A former Minister of Environment, Science, Technology and Innovation, Akwasi Oppong Fosu, said, Ghana’s crisis is resulted from interrelated factors including leadership failure, democratic governance dysfunction, meltdown of state institutions, plunder of national resources and unprecedented economic decline.
This, he said all of which have converged to tilting the country towards social and political instability.
Mr Oppong Fosu said this when he addressed members of the East London National Democratic Congress [NDC] at its Annual Conference in London.
The theme for the conference: “Rethinking Leadership and Governance For The Ghana We Want: The Role of the Diaspora”.
He said the theme for the conference reflects the desire for a non-partisan approach to building the Ghana we all want, knowing that Ghana was in a national crisis and verging towards a national catastrophe.
“The leadership of Ghana has to do things differently and urgently so we avoid the consequences of the dark clouds looming over our heads” he said.
The Ghana We Want
Mr Oppong Fosu said although the Directive Principles of State Policy of the 1992 Constitution clearly articulates “The Ghana We Want”, these principles have taken the centre stage in recent times in our public discourse as if they are new things which have suddenly appeared from nowhere.
The sudden upsurge in the discourse is as a result of the self-serving political and policy choices, economic mismanagement and exponential rise in corruption and the negative impact on the well-being of citizens.
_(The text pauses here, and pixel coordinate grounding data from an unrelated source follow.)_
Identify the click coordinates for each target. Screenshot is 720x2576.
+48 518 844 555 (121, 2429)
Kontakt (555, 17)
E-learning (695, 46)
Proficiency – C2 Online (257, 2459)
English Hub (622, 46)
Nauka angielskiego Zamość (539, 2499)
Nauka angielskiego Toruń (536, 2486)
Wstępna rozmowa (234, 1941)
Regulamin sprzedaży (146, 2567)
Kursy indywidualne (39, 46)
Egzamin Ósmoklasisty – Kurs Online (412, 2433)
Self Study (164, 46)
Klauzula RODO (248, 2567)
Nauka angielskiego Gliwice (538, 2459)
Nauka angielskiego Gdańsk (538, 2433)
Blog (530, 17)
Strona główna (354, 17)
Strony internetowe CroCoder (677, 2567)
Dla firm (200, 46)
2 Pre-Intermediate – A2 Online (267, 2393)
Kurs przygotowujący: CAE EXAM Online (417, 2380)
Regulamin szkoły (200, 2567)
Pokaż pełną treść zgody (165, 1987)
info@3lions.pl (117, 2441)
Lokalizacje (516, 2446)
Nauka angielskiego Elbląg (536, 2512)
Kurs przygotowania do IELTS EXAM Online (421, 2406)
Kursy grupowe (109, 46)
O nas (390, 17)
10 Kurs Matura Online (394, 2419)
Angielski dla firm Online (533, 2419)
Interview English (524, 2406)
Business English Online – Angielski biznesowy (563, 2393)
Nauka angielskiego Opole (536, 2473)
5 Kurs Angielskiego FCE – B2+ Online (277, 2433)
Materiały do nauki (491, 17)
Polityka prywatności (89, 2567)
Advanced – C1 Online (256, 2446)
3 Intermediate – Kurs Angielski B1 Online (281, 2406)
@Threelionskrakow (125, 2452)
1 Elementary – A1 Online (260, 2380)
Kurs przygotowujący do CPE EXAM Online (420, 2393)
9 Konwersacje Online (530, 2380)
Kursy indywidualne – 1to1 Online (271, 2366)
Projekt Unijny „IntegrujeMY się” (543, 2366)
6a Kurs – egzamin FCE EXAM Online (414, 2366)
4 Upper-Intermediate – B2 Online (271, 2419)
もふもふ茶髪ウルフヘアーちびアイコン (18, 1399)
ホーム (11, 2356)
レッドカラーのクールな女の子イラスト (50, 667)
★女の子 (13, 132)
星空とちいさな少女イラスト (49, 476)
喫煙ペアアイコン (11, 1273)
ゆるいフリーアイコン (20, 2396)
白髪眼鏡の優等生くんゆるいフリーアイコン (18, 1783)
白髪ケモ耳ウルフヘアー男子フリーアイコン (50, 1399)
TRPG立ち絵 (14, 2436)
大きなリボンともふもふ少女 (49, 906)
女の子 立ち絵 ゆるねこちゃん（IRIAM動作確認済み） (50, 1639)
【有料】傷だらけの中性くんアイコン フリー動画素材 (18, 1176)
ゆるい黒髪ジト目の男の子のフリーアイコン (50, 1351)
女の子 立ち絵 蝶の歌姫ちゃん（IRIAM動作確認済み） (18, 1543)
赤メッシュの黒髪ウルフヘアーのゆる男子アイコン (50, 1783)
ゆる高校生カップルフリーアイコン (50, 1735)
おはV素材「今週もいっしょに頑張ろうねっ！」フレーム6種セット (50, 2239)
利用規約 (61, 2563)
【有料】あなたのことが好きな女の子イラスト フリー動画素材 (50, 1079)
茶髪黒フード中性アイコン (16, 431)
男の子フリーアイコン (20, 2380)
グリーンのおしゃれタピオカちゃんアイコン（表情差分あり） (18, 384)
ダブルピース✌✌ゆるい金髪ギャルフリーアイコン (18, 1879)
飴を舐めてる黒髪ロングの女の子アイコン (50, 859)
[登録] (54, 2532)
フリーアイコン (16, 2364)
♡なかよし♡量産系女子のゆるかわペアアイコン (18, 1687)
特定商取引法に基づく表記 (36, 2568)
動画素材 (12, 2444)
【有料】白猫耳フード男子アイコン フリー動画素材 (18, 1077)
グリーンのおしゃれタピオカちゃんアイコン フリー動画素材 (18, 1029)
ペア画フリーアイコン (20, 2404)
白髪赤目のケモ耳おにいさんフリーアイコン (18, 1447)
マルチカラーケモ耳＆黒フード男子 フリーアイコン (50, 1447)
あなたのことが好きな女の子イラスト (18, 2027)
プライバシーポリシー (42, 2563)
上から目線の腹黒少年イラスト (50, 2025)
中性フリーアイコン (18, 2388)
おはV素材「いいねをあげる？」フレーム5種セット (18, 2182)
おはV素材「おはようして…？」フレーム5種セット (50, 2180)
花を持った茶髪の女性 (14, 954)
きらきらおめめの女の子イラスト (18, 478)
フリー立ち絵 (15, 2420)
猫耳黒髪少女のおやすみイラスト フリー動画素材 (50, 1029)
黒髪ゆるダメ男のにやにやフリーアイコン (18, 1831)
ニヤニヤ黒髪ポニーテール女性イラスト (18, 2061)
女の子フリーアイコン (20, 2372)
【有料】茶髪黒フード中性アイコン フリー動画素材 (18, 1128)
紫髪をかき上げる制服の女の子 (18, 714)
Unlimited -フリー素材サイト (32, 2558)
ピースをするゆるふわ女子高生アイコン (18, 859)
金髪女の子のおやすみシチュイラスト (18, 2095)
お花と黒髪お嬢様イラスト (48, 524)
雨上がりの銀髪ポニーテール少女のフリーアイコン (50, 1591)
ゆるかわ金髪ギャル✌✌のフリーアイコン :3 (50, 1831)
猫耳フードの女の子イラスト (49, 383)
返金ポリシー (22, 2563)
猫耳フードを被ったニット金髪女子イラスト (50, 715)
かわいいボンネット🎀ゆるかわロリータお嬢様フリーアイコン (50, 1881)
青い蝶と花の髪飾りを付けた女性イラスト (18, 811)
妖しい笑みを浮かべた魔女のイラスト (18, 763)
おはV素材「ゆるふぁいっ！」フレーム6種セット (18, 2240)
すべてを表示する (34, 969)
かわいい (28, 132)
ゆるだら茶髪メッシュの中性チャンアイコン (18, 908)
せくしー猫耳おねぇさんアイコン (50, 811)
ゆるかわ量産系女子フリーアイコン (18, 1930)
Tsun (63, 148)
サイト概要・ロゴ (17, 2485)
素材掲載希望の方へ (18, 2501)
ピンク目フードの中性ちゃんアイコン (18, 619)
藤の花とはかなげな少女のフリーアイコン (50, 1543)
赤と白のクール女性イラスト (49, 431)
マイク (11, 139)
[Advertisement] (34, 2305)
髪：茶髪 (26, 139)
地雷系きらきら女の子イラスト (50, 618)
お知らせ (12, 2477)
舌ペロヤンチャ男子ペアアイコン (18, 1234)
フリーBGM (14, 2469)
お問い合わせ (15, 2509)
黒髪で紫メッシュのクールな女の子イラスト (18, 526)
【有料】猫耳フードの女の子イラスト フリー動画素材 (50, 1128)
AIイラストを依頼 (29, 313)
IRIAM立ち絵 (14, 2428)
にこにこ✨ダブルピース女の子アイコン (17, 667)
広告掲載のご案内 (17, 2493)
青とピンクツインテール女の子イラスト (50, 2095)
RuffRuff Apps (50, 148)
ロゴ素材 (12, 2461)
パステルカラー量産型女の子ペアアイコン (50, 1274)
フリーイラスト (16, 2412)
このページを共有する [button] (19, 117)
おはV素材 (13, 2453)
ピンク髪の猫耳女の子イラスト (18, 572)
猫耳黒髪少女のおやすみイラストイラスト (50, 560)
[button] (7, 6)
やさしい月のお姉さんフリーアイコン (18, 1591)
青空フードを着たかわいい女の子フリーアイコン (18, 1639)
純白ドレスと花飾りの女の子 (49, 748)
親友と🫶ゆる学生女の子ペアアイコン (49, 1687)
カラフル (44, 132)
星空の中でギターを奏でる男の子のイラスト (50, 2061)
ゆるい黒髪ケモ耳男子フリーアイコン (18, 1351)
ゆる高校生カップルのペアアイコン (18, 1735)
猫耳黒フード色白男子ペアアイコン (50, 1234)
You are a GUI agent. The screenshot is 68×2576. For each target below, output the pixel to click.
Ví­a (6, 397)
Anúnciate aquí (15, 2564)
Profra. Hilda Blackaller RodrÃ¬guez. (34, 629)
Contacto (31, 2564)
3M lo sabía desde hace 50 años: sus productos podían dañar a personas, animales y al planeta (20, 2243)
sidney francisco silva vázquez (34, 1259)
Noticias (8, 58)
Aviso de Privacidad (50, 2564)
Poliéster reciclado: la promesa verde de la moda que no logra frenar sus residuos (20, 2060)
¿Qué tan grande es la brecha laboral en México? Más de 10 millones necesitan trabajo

“The Ghana We Want” has been featuring prominently in the campaign messages of former President John Mahama who is also the flagbearer of the NDC”.
The Democratic Governance
The former minister of Environment said with the advent of the twin concepts of globalisation and democratisation since the late 1980s, the notion of governance has shifted from a focus on what governments do, to an increased recognition of the role of non-State actors, including civil society organisations, media and think tanks.
He said democratic governance which has been conceptualised as the effective management and mediation of the interaction of state and non-state actors, has engendered the building of open, transparent, responsive and accountable institutions and processes that serve the needs and preferences of citizens.
Mr Oppong Fosu said leaders have been used interchangeably and encompasses leaders, the led and the context within which the two interact.
He said the context is defined by the peoples’ values, belief systems, mindset, behavioural patterns, symbols and heroes within the socio-cultural, economic and political environment.
“Leadership 77 hold the view that leadership is a reflection of society. Lionel Trilling, the renowned American literary critic posited that in the end, the way a nation thinks determines the quality of its governance” he stated.
The former Minister of Environment said over the years, Ghanaians have bemoaned the lack of progress in our socio-economic development and continue to cite the rapid post-independence growth and development of countries like Singapore, Malaysia and South Korea who were at the same level of development and gained independence around the same time.